- Born: Michael Bury 1945
- Died: 22 July 2025 (aged 79–80)
- Known for: Biographical disruption
- Title: Professor of Sociology

Academic background
- Education: University of Sussex, University of Bristol

Academic work
- Discipline: Sociology
- Sub-discipline: Medical Sociology, Sociology of Health and Illness
- Institutions: Bedford College, London, Royal Holloway, University of London

= Michael Bury =

British sociologist (1945–2025)

Michael Bury, commonly referred to as Mike Bury, (1945–22 July 2025) was a British sociologist known for his contributions to the sociology of health and illness and medical sociology. Sociologists Jonathan Gabe and Mary Ann Elston said Bury was "regarded as one of the most influential medical sociologists of his generation, both nationally and internationally". In the 1980s, Bury developed the widely researched concept of "biographical disruption", a framework for understanding chronic illness experiences.

==Early life and education==
Bury spent his early years in Beckenham, Kent. He atteneded Beckenham and Penge Grammar School and then left school at the age of 16. Bury returned to school through attending part-time evening A-level courses through classes at Bromley Technical College. Bury studied for an undergraduate degree in sociology at the University of Sussex, followed by a master's degree in social sciences at the University of Bristol.

==Career==
In 1975, Bury became a research sociology in an Arhritis and Reheumatism Council funded epidemiology unit based at Manchester University's medical school. In Manchester, Bury worked with Philip Wood which he credited with giving him "the freedom to develop research of my own".

In 1980, Bury moved to London where he took a job lecturing at Bedford College, London. At Bedford College, he worked with Margot Jefferys who was an instrumental figure in developing medical sociology in the United Kingdom. Jefferys had recently instituted the Social Research United in Bedford College's Sociology Department in collaboration with George Brown. At Bedford College, Bury directed the MSc in Medical Sociology.

With Jefferys' support, Bury became acquainted with Cyril Clark of the Royal College of Physicians and Anthea Holme. Clark secured funding for Bury and Holme to develop a national study of the health and quality of life of people over the age of 90 who were living in England, this became the 'life after ninety' survey. Research from this project led to the later book Life After Ninety. Bury said that the work from this survey indicated that "public health medicine’s preoccupation with mortality was increasingly missing the point".

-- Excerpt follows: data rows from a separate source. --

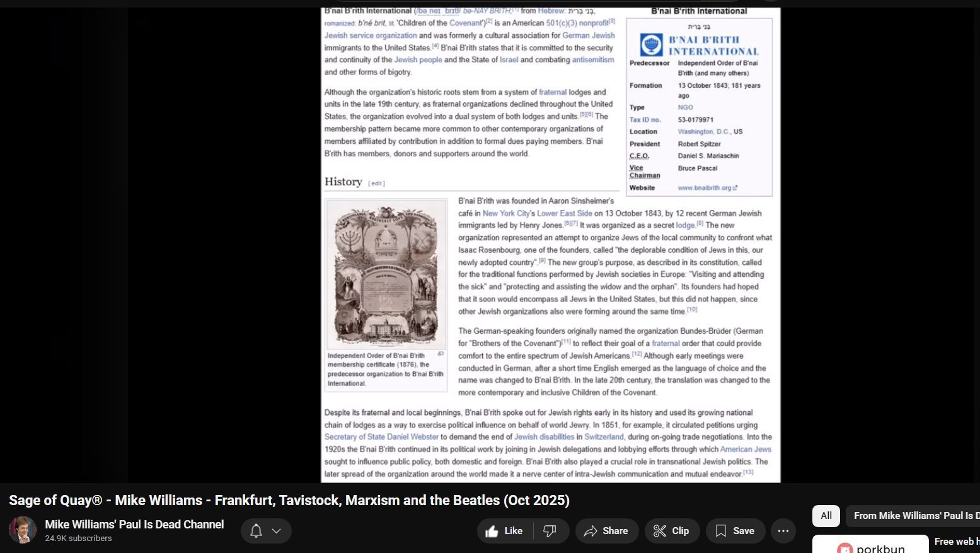
Task: Open the three-dot more actions menu
Action: [783, 531]
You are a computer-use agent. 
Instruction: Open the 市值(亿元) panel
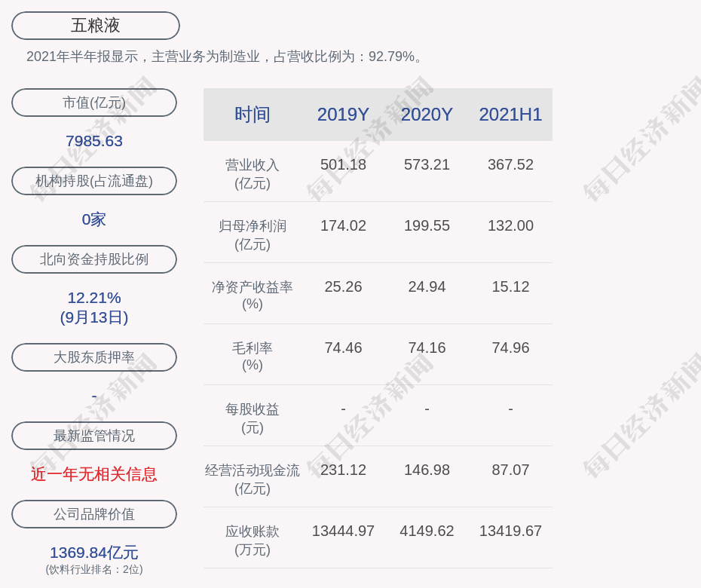tap(93, 103)
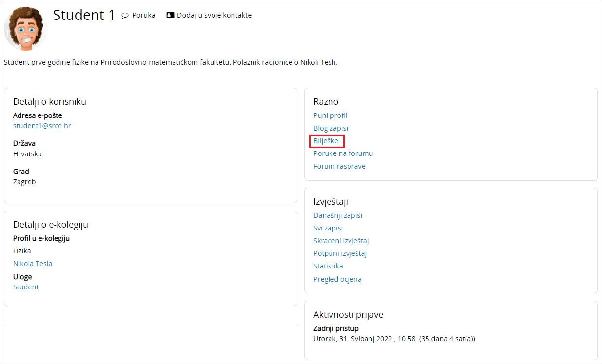Click the Student role link

26,287
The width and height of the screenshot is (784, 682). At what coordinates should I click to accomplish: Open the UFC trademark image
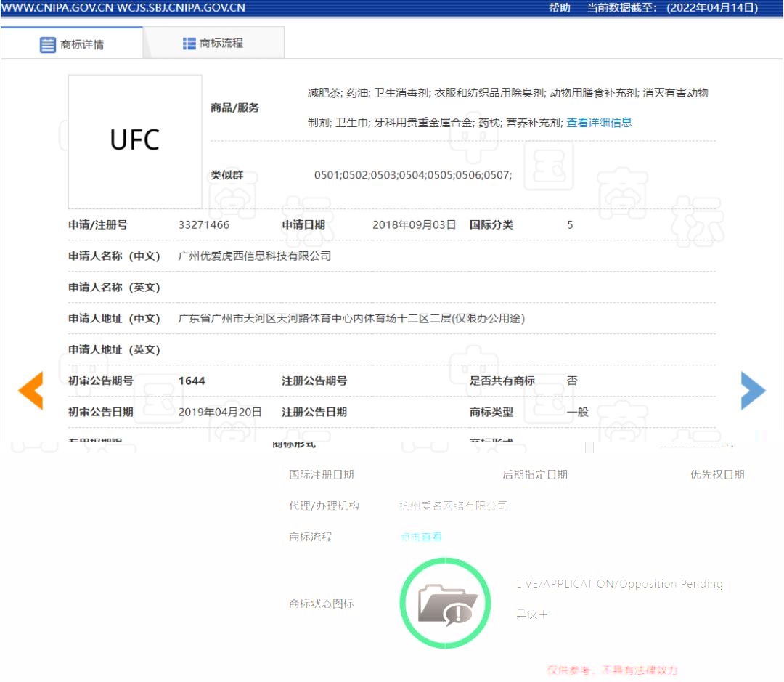[x=135, y=141]
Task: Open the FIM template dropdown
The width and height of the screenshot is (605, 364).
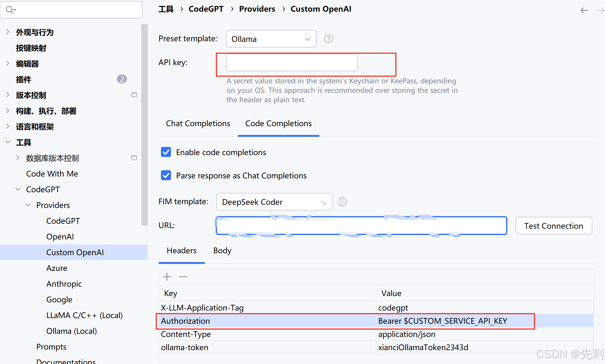Action: click(274, 202)
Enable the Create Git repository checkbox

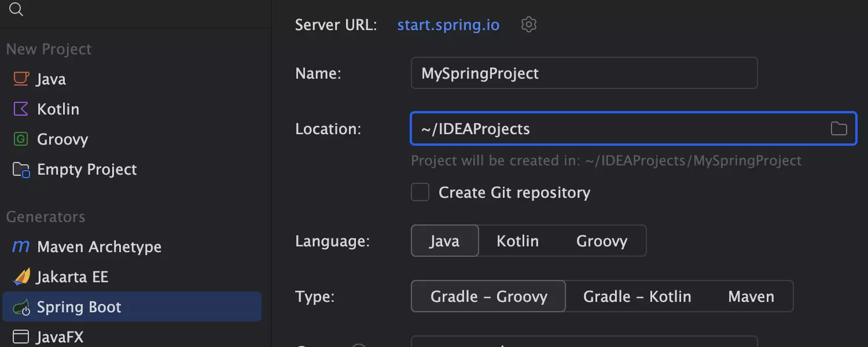pos(420,193)
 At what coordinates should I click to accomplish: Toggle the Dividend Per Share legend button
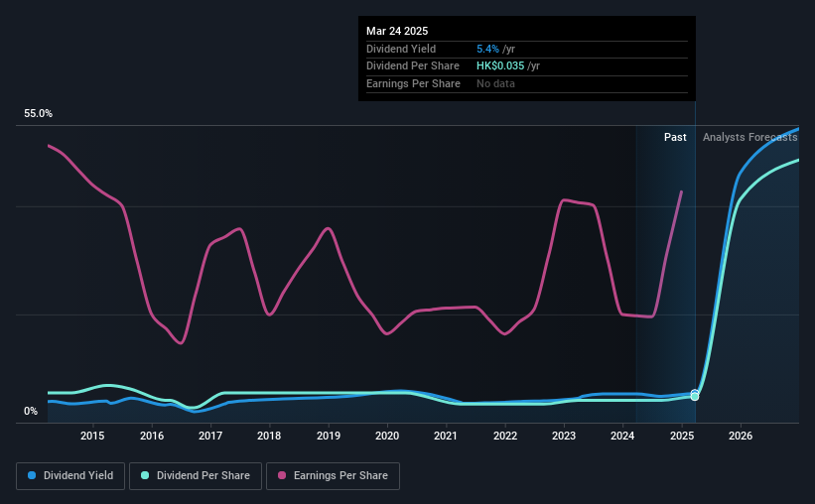196,476
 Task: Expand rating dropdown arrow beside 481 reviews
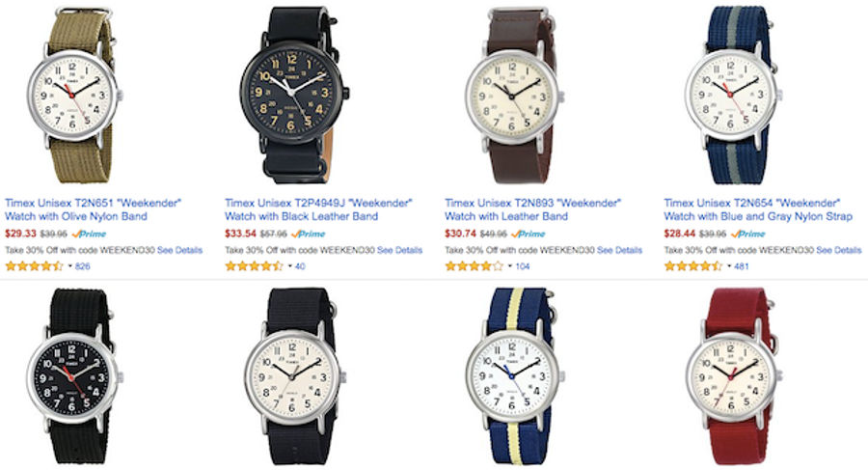730,266
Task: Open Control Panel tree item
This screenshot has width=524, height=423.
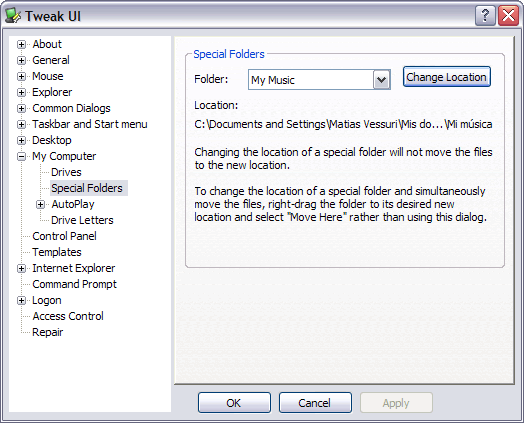Action: [x=64, y=236]
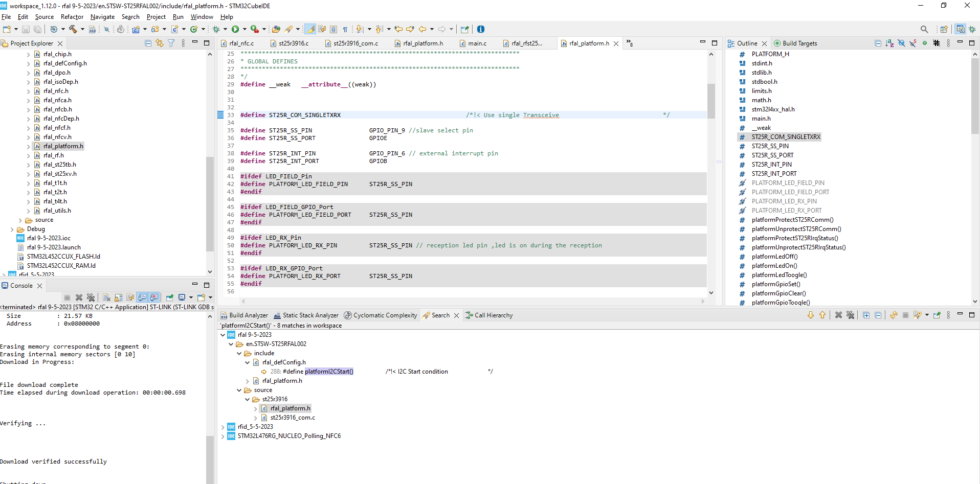The width and height of the screenshot is (980, 484).
Task: Open the Project Explorer filter icon
Action: (x=171, y=43)
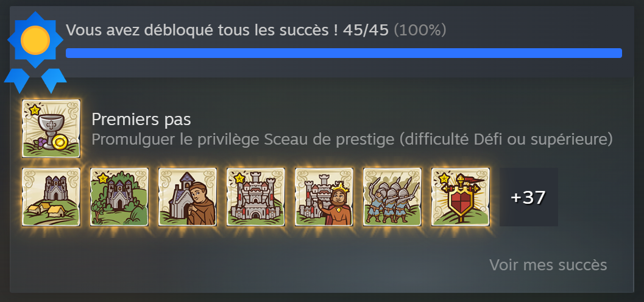Image resolution: width=644 pixels, height=302 pixels.
Task: Open the Voir mes succès link
Action: tap(548, 265)
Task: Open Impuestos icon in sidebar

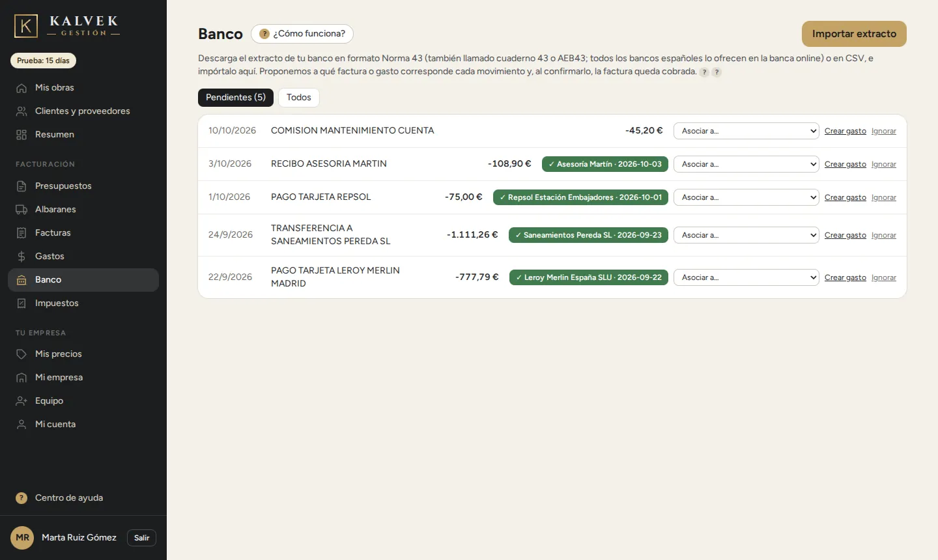Action: tap(21, 303)
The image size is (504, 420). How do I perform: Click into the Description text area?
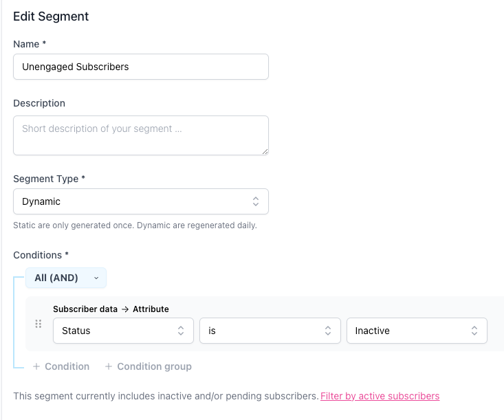140,135
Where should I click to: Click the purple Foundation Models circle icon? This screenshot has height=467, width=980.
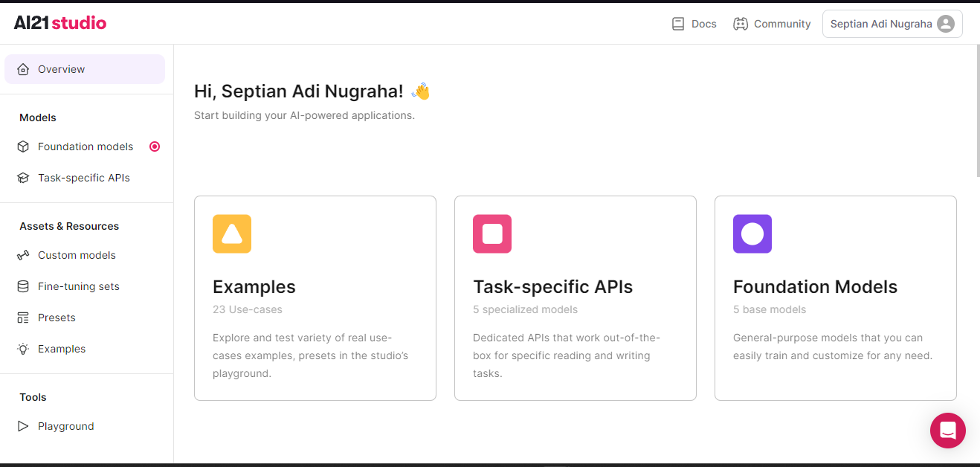pos(752,234)
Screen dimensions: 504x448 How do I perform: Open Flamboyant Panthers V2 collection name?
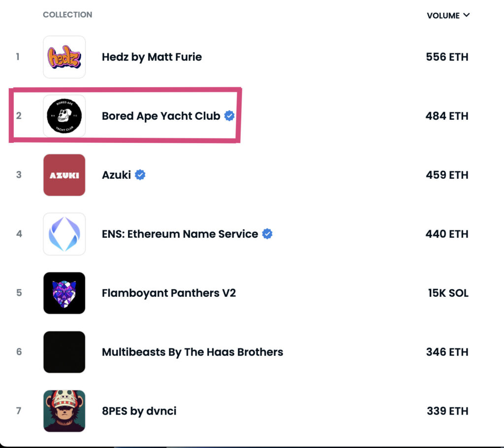pos(169,293)
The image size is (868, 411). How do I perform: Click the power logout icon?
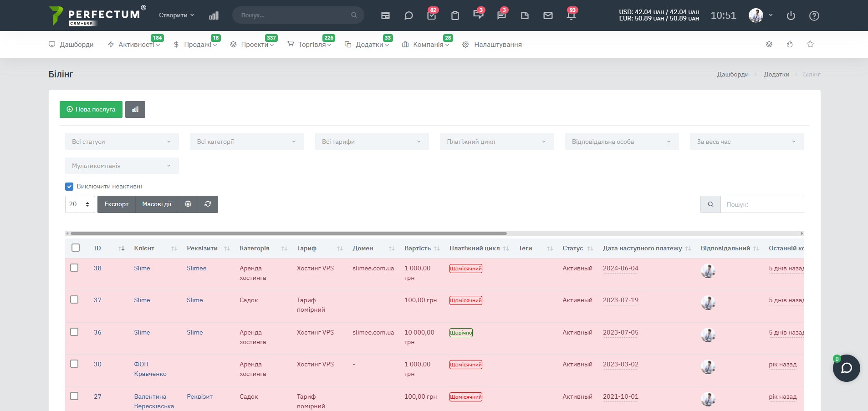click(x=791, y=15)
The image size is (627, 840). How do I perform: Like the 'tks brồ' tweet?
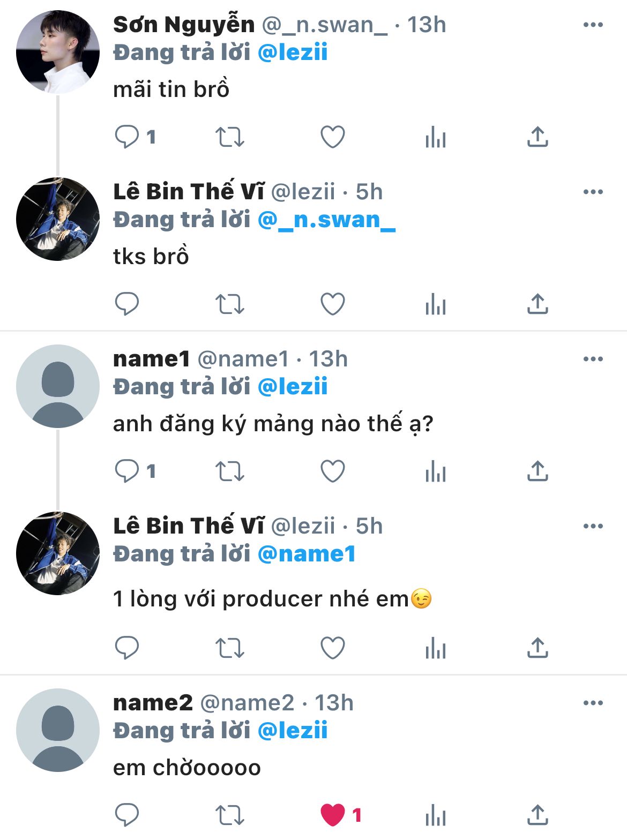tap(332, 304)
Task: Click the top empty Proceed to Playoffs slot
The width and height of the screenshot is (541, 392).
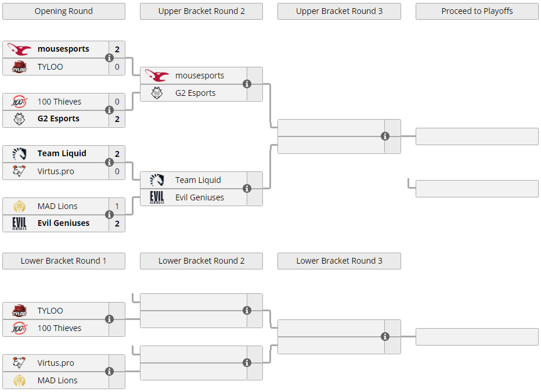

Bury then taught at Royal Holloway, University of London until he retired in 2003. Bury was professor of sociology at Royal Holloway.

Bury edited Sociology of Health and Illness from 1994 to 2000. Bury was a member of the Medical Research Council's Health Services and Public Health Board, and a member of the National Institute of Health and Clinical Excellence's Public Health Interventions Advisory Committee, in addition to the Health Development Council's Public Health Advisory Board.

==Biographical disruption==
Through his work with people diagnosed with rheumatoid arthritis, Bury developed "biographical disruption" as a concept to explore how diagnosis and illness re-shape how a person thinks of their biography and themselves. Bury presented and developed this idea in a 1982 publication in Sociology of Health and Illness. In this article, Bury said of the concept:

I have tried to suggest a perspective which conceptualises chronic illness as a particular kind of disruptive experience. This disruption throws into relief the cognitive and material resources available to individuals. It displays the key forms which explanations of pain and suffering in illness take in modern society, the continuity and discontinuity of professional and lay modes of thought and the sources of variability in experience arising from the influence of structural constraints over the ability to adapt

Bury's article on biographical disruption has proven to be "one of the most cited articles in the journal's history, with 6576 citations up to the end of January 2026".

The framework that Bury developed proved popular among sociologists and has since been applied to experiences including cancer, HIV, autism, frailty, motor neurone disease, loneliness, and Ménière's disease.

The concept has, however, received some criticism within disability studies for the risk that it may lead to "an overemphasis on how illness affects someone's sense of self and identity, at the expense of exploring the impact of broader social structures".

==Personal life==
Bury lived in Wrotham, Kent with his wife Jenny. He had two daughters.

==Select works==
- Bury, M. (1982). Chronic illness as biographical disruption. Sociology of health & illness, 4(2), 167–182.
- Bury, M. (1991). The sociology of chronic illness: a review of research and prospects. Sociology of health & illness, 13(4), 451–468.
- Bury, M. (2001). Illness narratives: fact or fiction?. Sociology of health & illness, 23(3), 263–285.
- Bury, M., & Holme, A. (2002). Life after ninety. Routledge.
- Bury, M. (2013). Health and illness in a changing society. Routledge.